Il ritorno dello humor yiddish
Prendete l’odissea esilarante di un road movie alla Little Miss Sunshine con tanto di morto nel bagagliaio. Aggiungete l’ironia dolce amara nel trattare l’Olocausto ebraico, così come ha fatto Mihailean in Train de vie o il nostro stesso Benigni con La vita è bella. Spolverate il tutto con una dose devastante di umorismo yiddish, a metà strada fra i fratelli Coen e il miglior Woody Allen. Ecco che avrete ottenuto Simon Konianski, una delle pellicole più divertenti che è arrivata nelle sale italiane questa primavera.
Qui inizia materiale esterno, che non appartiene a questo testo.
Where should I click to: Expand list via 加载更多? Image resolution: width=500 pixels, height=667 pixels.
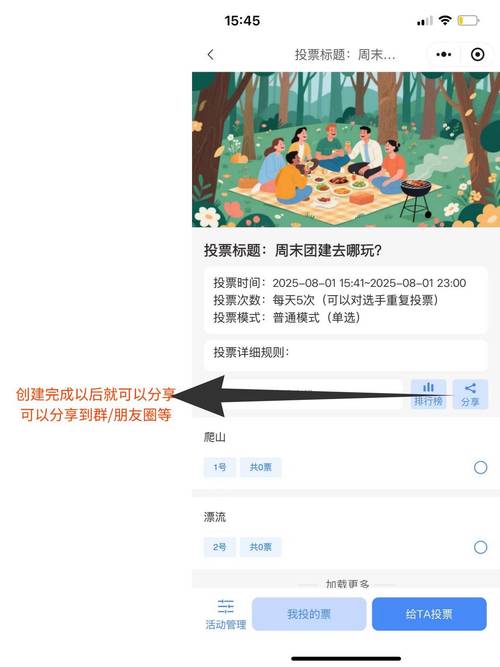click(347, 584)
Micha Wald, alla sua seconda regia dopo la rilettura in chiave drammatica di Voleurs de chevaux, torna sul grande schermo con una commedia capace di straripare comicità attraversando numerosissime tematiche che si incrociano e si contaminano fra di loro: dallo scontro generazionale, alla crisi di coppia; dal rapporto con la propria storia passata (la Shoah) a quella presente (il conflitto israelo-palestinese), passando naturalmente dalla ricerca delle proprie radici e delle memorie perdute. In questo orizzonte in equilibrio sulla storia e su un’intera cultura, lo sguardo di Wald può apparire confuso e quasi grottesco, ma non ci vuole molto per capire che tutta l’opera è imbastita da una lucidità narrativa che non lascia quasi niente al caso. Dopo solo pochi minuti si è rapidamente travolti dalle spassose situazioni che si creano nel microcosmo del protagonista Simon, azzeccato personaggio interpretato da un insuperabile Jonathan Zaccaï (che ricorda da una parte l’Elijah Wood “nerd” di Ogni cosa è illuminata e dall’altra la nevrosi ipocondriaca di un certo Woody Allen); sia nella prima parte, più focalizzata nel rapporto con il padre e la cultura yiddish, sia nella seconda, più declinata in una surreale (a tratti amara) metafora della stessa diaspora ebraica, con un viaggio nel cuore di un uggioso Est europeo, fra fantasmi, lapidi funebri, campi di concentramento e simbolismi più o meno misteriosi. Il tutto con uno stile dissacrante ben evidente anche nella scelta di una colonna sonora assolutamente contrastante e “sudamericana”, che incalza il ritmo della narrazione a colpi di rumba, samba e cha cha.
E così come sono innegabili i debiti cinematografici con i già citati film che penalizzano in déjà vu l’opera di Wald, così è innegabile che Simon Konianski sa emergere come una pellicola che ha il merito di demolire con le risate tabù e temi scomodissimi, senza banalizzarli ma anzi, prendendo in giro (senza cinismo) la stessa banalizzazione “seriosa” di alcuni approcci alla storia (anche drammatica) del popolo ebraico e ai suoi vizi contemporanei. Ed in questo film è proprio il linguaggio irriverente nel raccontare la cultura ebraica che oggi appare prezioso nella sua capacità di recuperare l’”autoironia solidale” che con il tempo è stata persa di vista da molti narratori e di cui invece è intriso il lavoro di Wald. Sarà infatti nel crescendo finale del film che lo spettatore elaborerà meglio il risultato raggiunto dal dramma che incontra la comicità, dal passato che entra nel presente (e nel futuro) e dalla fine di un viaggio che, come spesso accade, ne inizia uno nuovo con una meta sempre più chiara e consapevole.
Curiosità
All’origine del progetto che ha dato vita a Simon Konianski c’era un cortometraggio che Wald ha realizzato nel 2004 e che si intitola Io & Alice.